◆ TASK PROMPT: Rewrite every one of the rows below, replacing "dark red band" with "deep crimson band" and keeping all else unchanged. Omit the pictures from your answer.

------------------------------------------------------------------------

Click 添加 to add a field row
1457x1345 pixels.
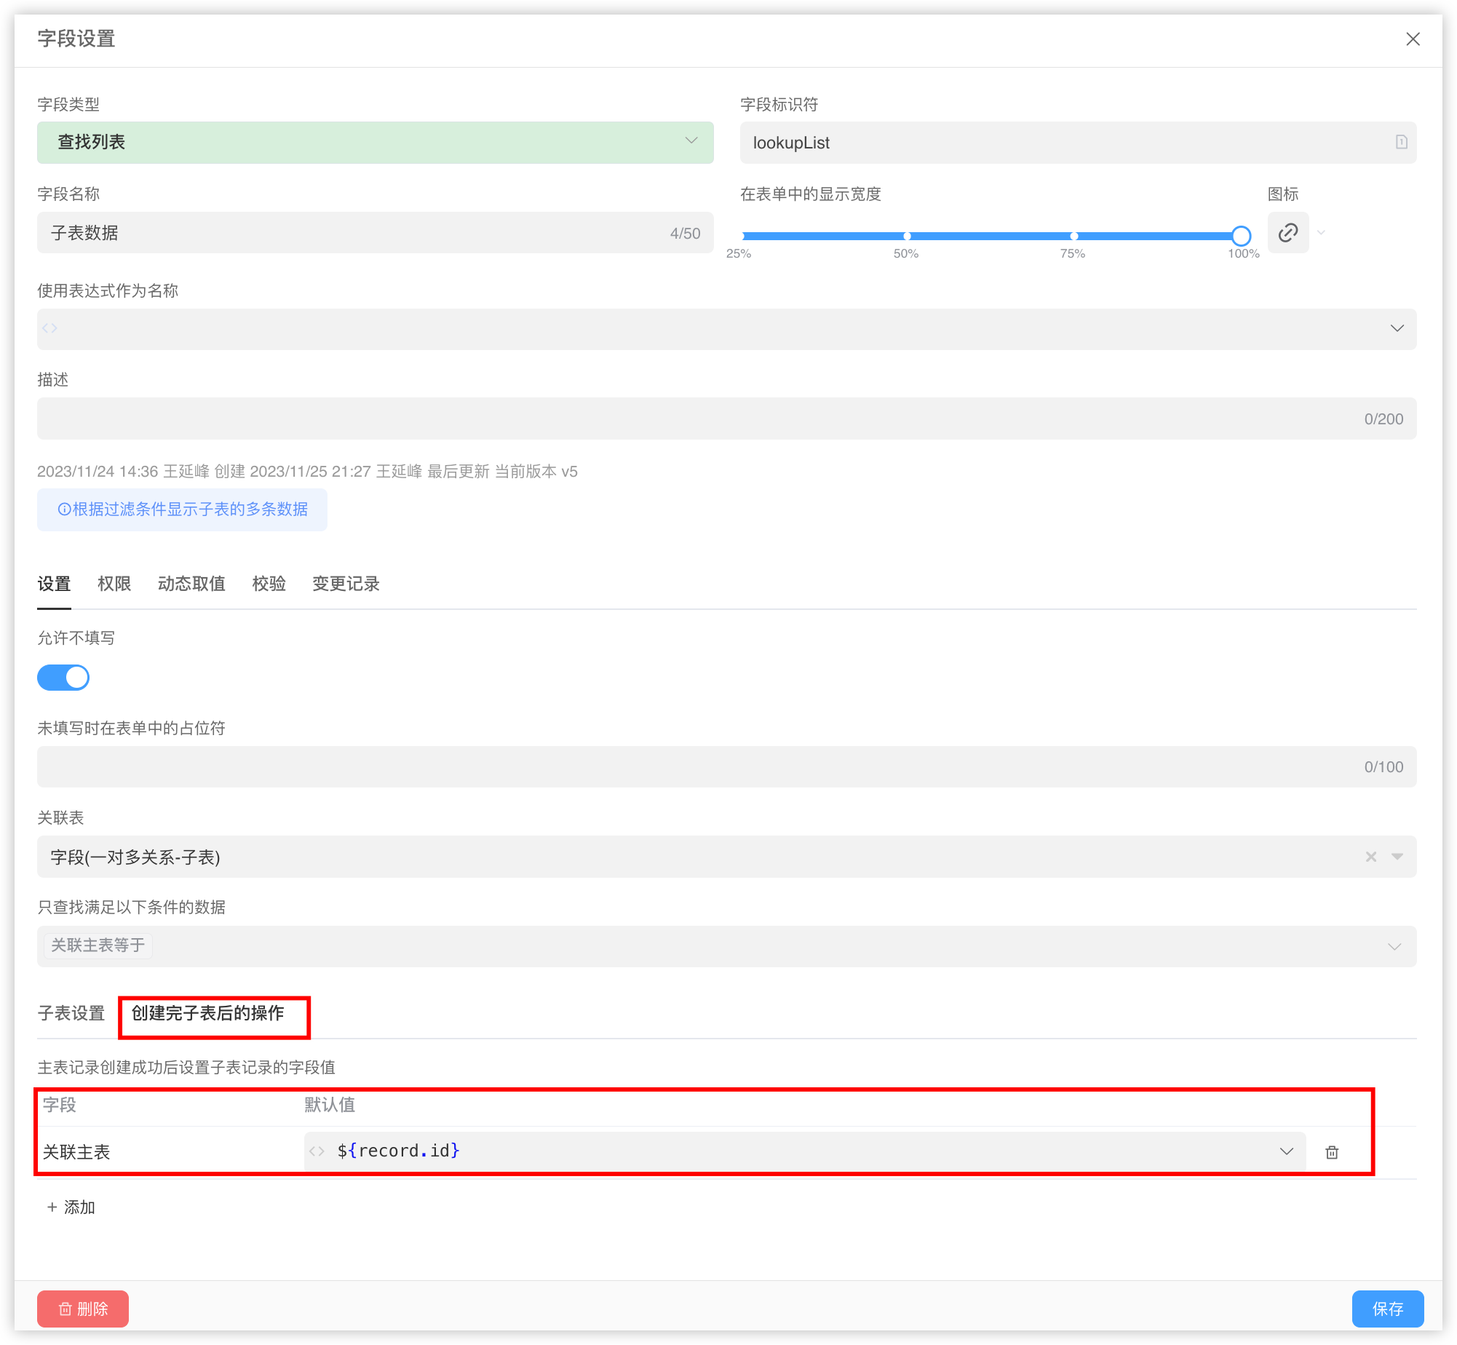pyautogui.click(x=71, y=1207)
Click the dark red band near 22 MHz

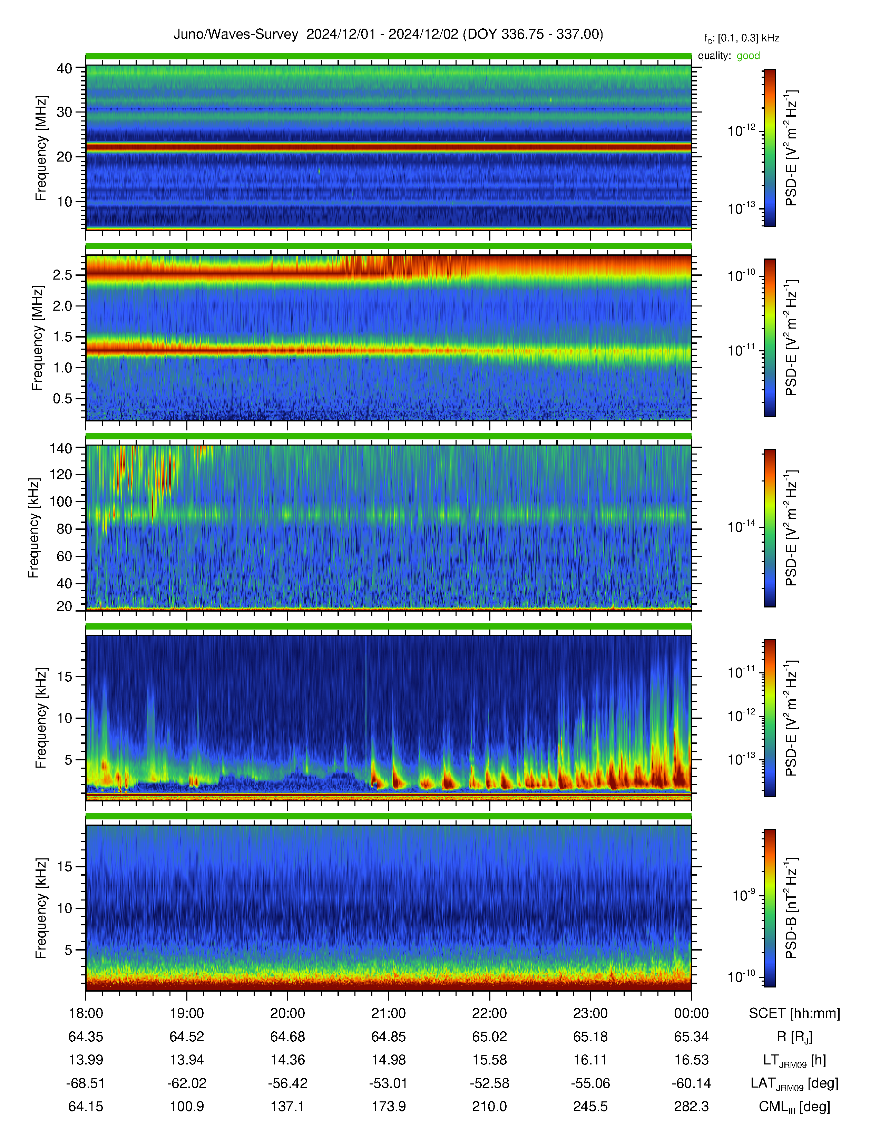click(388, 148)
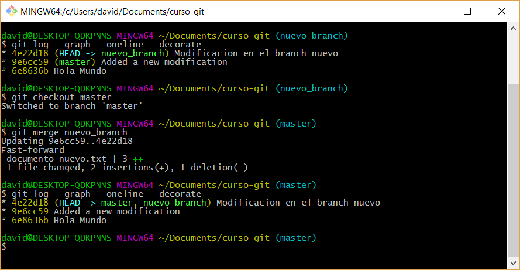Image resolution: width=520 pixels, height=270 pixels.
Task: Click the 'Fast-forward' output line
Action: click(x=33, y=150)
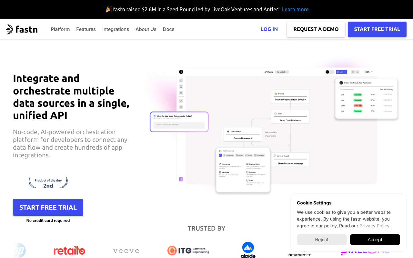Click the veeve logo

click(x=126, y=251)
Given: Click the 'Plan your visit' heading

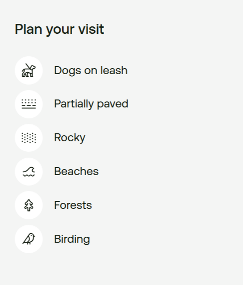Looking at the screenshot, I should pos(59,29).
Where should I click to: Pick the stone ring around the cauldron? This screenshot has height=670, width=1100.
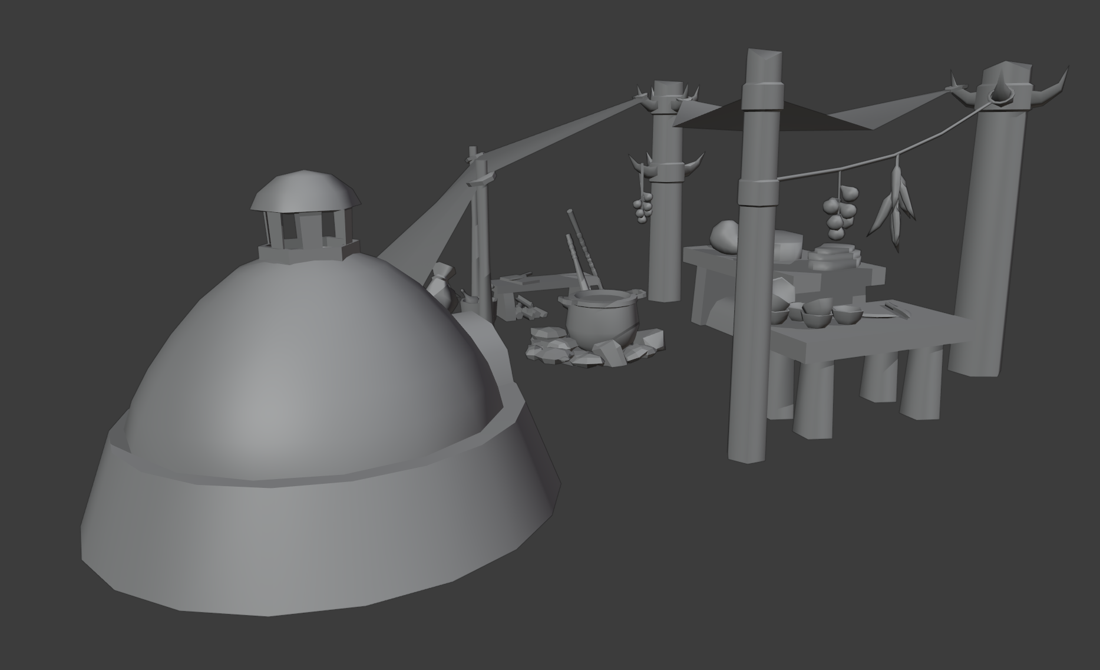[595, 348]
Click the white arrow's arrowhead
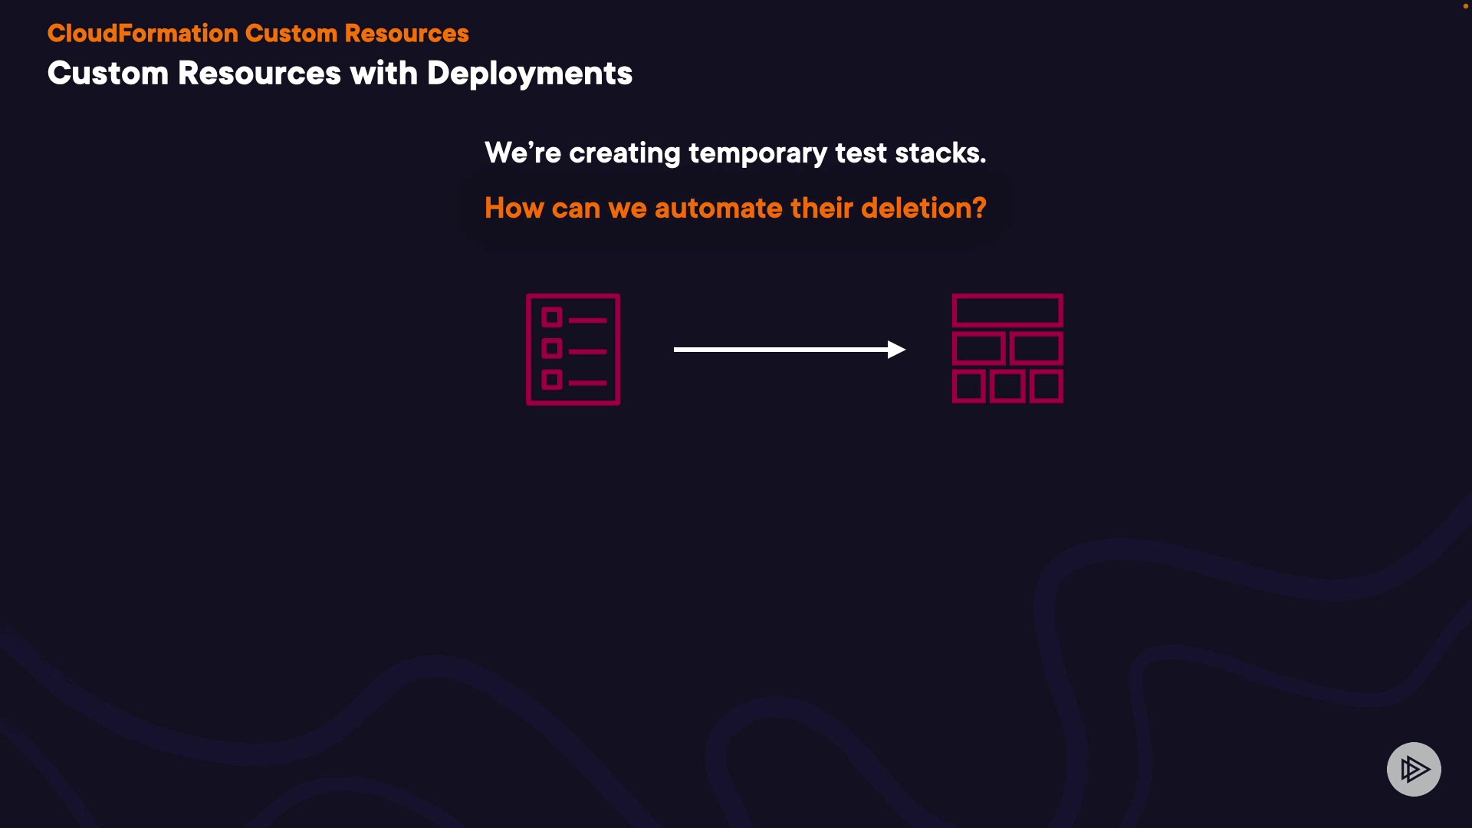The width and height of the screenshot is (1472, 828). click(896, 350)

------------------------------------------------------------------------

◆ ANSWER:
Click 添加 to add a field row
1457x1345 pixels.
pyautogui.click(x=71, y=1207)
Click the deep crimson band near 22 MHz

click(388, 148)
Image resolution: width=520 pixels, height=270 pixels.
Task: Click the 'Fast-forward' output line
Action: click(x=33, y=150)
Click the veeve logo

click(x=126, y=251)
Given: Click the 'Plan your visit' heading

Looking at the screenshot, I should pos(59,29).
Where should I click to: Pick the stone ring around the cauldron? This screenshot has height=670, width=1100.
[595, 348]
Click the white arrow's arrowhead
The width and height of the screenshot is (1472, 828). click(896, 350)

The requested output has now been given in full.